We hypothesized that these improvements to in vitro stability measures might also lead to improved stability in harsh biological environment. When the DFHBI-bound RNAs were challenged with 20% whole cell lysate extracted from the eggs of Xenopus laevis, six of the seven Spinach-TTR constructs exhibited fluorescence longer than control Spinach and Broccoli sequences (see Methods). Spinach-TTR 3 exhibited particularly high stability (Figure 4h), giving a time to half fluorescence of 131 minutes, compared to < 20 minutes for Spinach, Spinach-min, and Broccoli (Table S6; Figure S11). This same robust fluorescence of the Spinach-TTRs was observed in 20% E. coli. lysate, suggesting a general stabilization in biological environments (Figure S12). We finally sought to assess the ability of Spinach-TTR constructs to activate fluorescence in cells, using E. coli as a testbed. Six Spinach-TTR designs were cloned into a plasmid for T7 RNA polymerase-driven expression (see Materials and Methods). Each Spinach-TTR variant was able to significantly activate expression above background, and several designs exceeded the fluorescence observed for both Spinach and Broccoli in vivo (Figure S13).
Conclusions
As RNA nanotechnology seeks to create artificial molecules closer in sophistication to natural RNA molecules, designing tertiary structures as complex, asymmetric, and diverse as natural RNAs becomes an important goal. Here, we hypothesized that several distinct tasks in designing complex RNA tertiary structure might be reduced to instances of a single RNA motif pathfinding problem and developed an algorithm RNAMake to solve the pathfinding task (Supplemental Results; Table 1). For the ‘miniTTR’ nanostructure design problem, 11 of 16 molecules exhibited the correct tertiary fold in nucleotide-resolution chemical mapping and electrophoresis assays, and we achieved a crystal structure of one design that confirmed its accuracy at high resolution. For the problem of tethering E. coli 16S and 23S rRNAs into a single RNA molecule, 1 of 9 RNAMake-designed molecules replaced ribosomes in vivo and was confirmed to translate in polysomes in cell-free translation reactions. For the problem of stabilizing aptamers through ‘locking’ tertiary contacts, 3 of 11 RNAMake-designed ATP-TTR molecules achieved improved affinity to ATP compared to the starting aptamer; and 7 of 16 Spinach-TTR designs maintained their binding affinity for the DFHBI fluorophore while achieving improvements in fluorescence and folding efficiency in vitro, and instability in extracto and in vivo. In each task, RNAMake achieved its design objectives in a single round of tests involving parallel synthesis of 8 to 16 constructs, without further trial-and-error iteration.
Table 1:
Design problem | Designs | Successful Designs | Motifs Used | Experimentally Validated Motifs |
---|---|---|---|---|
MiniTTR | 16 | 11 | 23 | 20 |
Ribosome tether | 9 | 1 | 14 | 3 |
ATP-TTR | 10 | 3 | 16 | 6 |
Spinach-TTR | 16 | 13 | 26 | 20 |
All | 51 | 28 | 56* | 41* |
Some motifs were used in multiple design problems.
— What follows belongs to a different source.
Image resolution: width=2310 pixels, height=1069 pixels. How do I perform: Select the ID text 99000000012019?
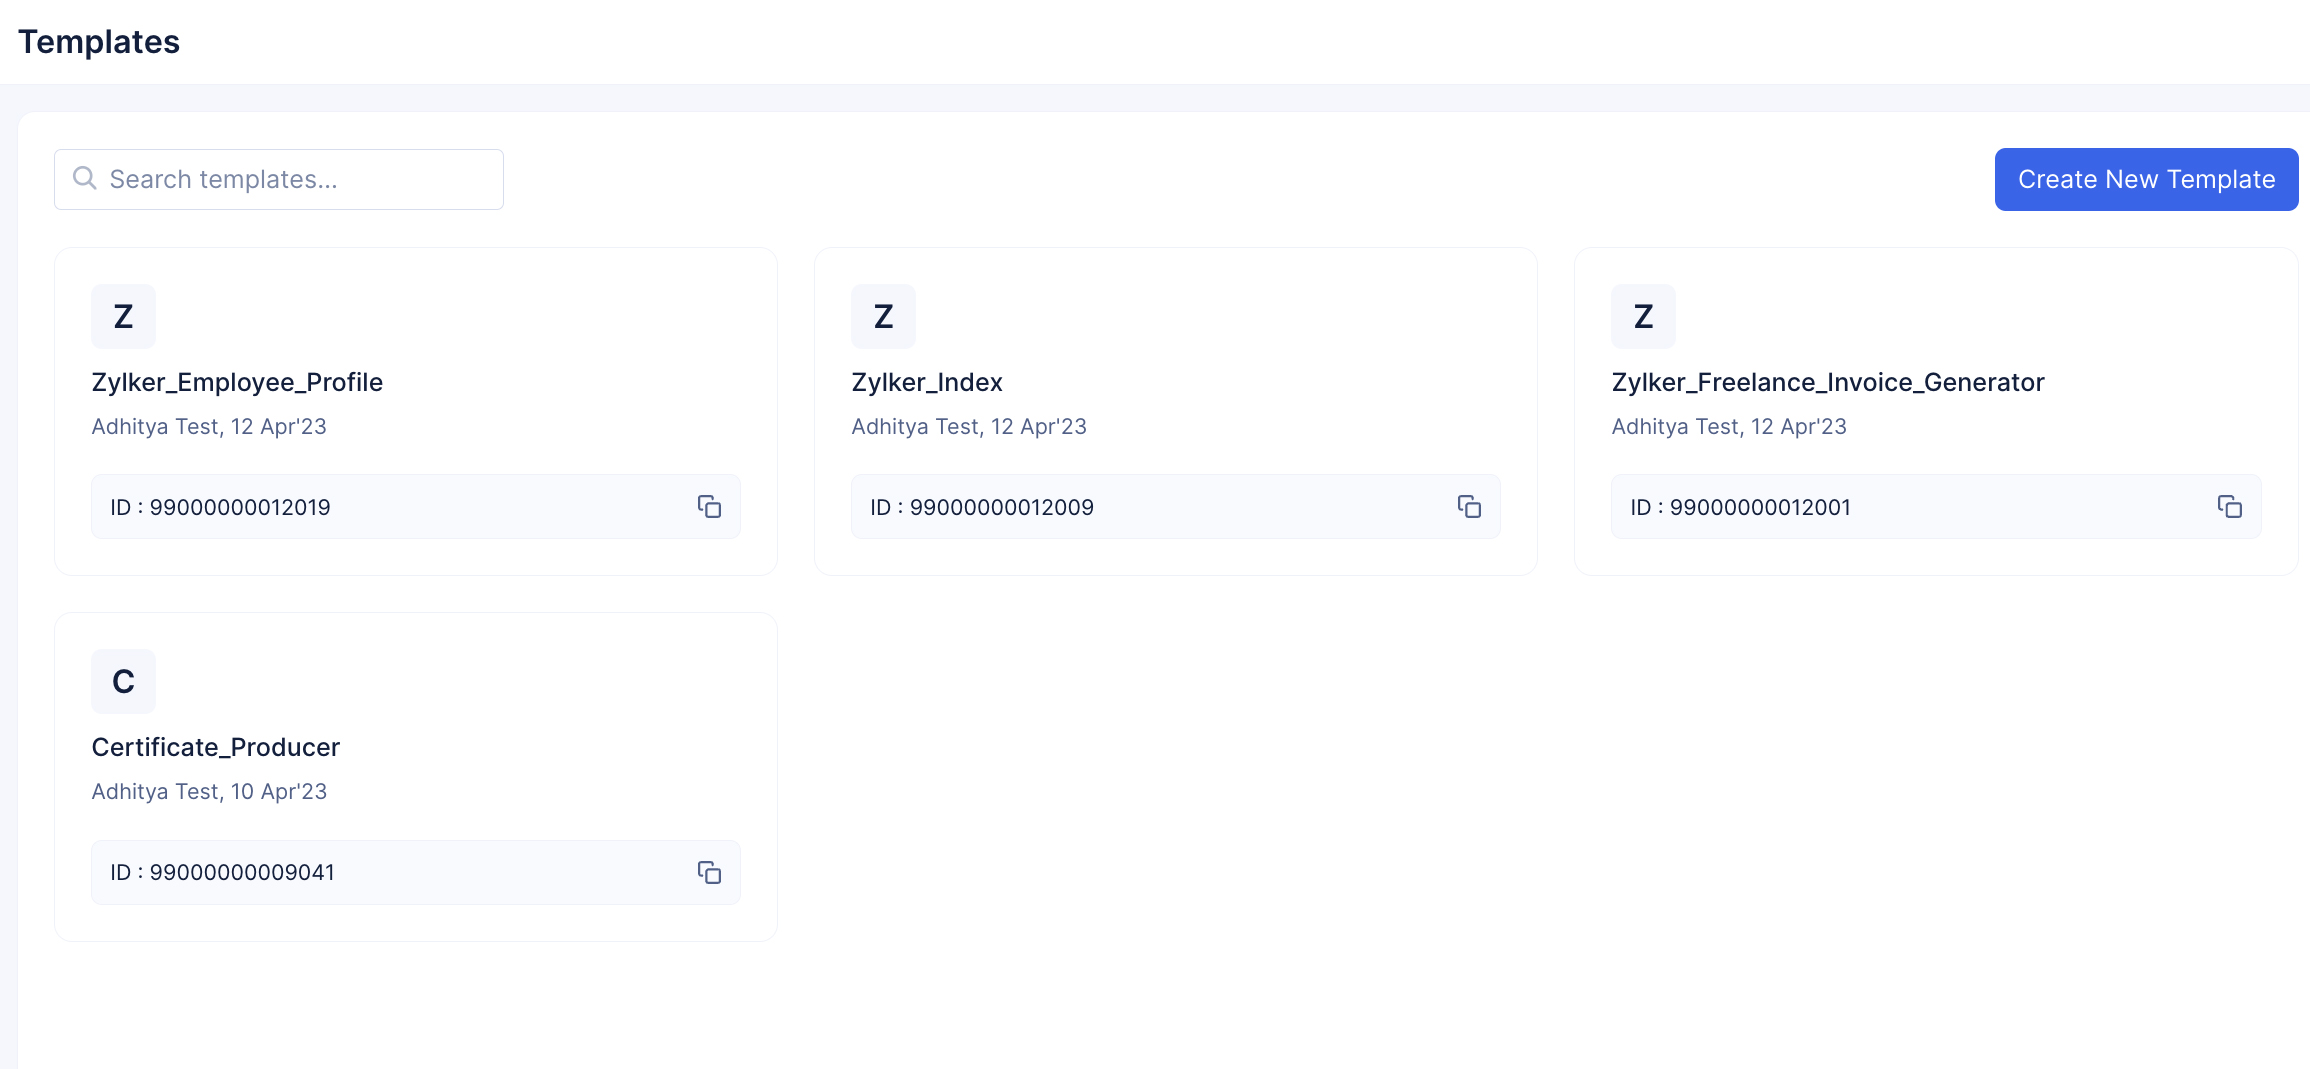click(239, 508)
As RNAMake is applied to more problems, we expect its success rate to further improve. Accumulating knowledge of which structural motifs recur in successful vs failing designs may allow for empirical scoring for the modularity of each motif; inferences for some motifs, such as A-A mismatches, are already possible (Supplemental Discussion). Second, incorporation of motifs that are known to sample at least two conformations (e.g., the triple mismatch in miniTTR6 herein or kink turns) may allow improved design of such machines like the ribosome, with improving cryo-EM methods providing more detailed feedback on such distinct states18,51. Third, natural structured RNAs often contain multiple tertiary contacts and multibranched junctions and we have extended RNAMake’s pathfinding method to design such motifs (Supplementary Figure 14). Finally, we expect RNAMake’s computational design approach to be complementary to library selection and high-throughput screening methods52, especially for larger problems that require numerous noncanonical motifs. By distributing RNAMake as source code and a server, we hope to encourage these applications and extensions of computational RNA design.
METHODS
Software Availability
All software and source code used in this work are freely available for non-commercial use. RNAMake software and documentation are at https://github.com/RNAMake/RNAMake. An RNAMake server to perform scaffolding and aptamer stabilization is available at http://rnamake.stanford.edu. EteRNAbot is available at https://github.com/EteRNAgame/EteRNABot.
Sequences and Primers.
All sequences and primers used in this study can be found in Supplemental Material, in files Sequences.xlsx and Primers.xlsx, respectively.
Building the Motif Library.
To build a curated motif library of all RNA structural components, we obtained the set of non-redundant RNA crystal structures managed by the Leontis and Zirbel groups53 (version 1.45: http://rna.bgsu.edu/rna3dhub/nrlist/release/1.45). This set specifically removes redundant RNA structures that are identical to previously solved structures, such as ribosomes crystallized with different antibiotics. We processed each RNA structure to extract every motif with Dissecting the Spatial Structure of RNA (DSSR)54 with the following command:
x3dna–dssr –i file.pdb –o file_dssr.out
We manually checked each extracted motif to confirm that it was the correct type, as DSSR sometimes classifies tertiary contacts as higher-order junctions and vice-versa. For each motif collected from DSSR, we ran the X3DNA find_pair and analyze programs to determine the reference frame for the first and last base pair of each motif to allow for alignment between motifs:
find_pair file.pdb 2> /dev/null stdout | analyze stdin >& /dev/null
The naming convention for each motif involves the motif classification, the originating PDB accession code, and a unique number to distinguish from other motifs of the same type, all separated by periods. For example, TWOWAY.1GID.2, is a two-way junction from the PDB 1GID and is the third two-way junction to be found in this structure. All motifs retain their original residue numbering, chain IDs and relative position compared to their originating structure.
In addition to the motifs derived from the PDB, we also utilized the make-na web server (http://structure.usc.edu/make-na/server.html) to generate idealized helices of between 2 and 22 base pairs in length23. All motifs in these generated libraries are bundled with RNAMake and are grouped together by type (junctions, hairpins, etc.) in sqlite3 databases in the directory RNAMake/RNAMake/resources/motif_libraries/(https://github.com/RNAMake/RNAMake/tree/master/RNAMake/resources/motif_libraries_new).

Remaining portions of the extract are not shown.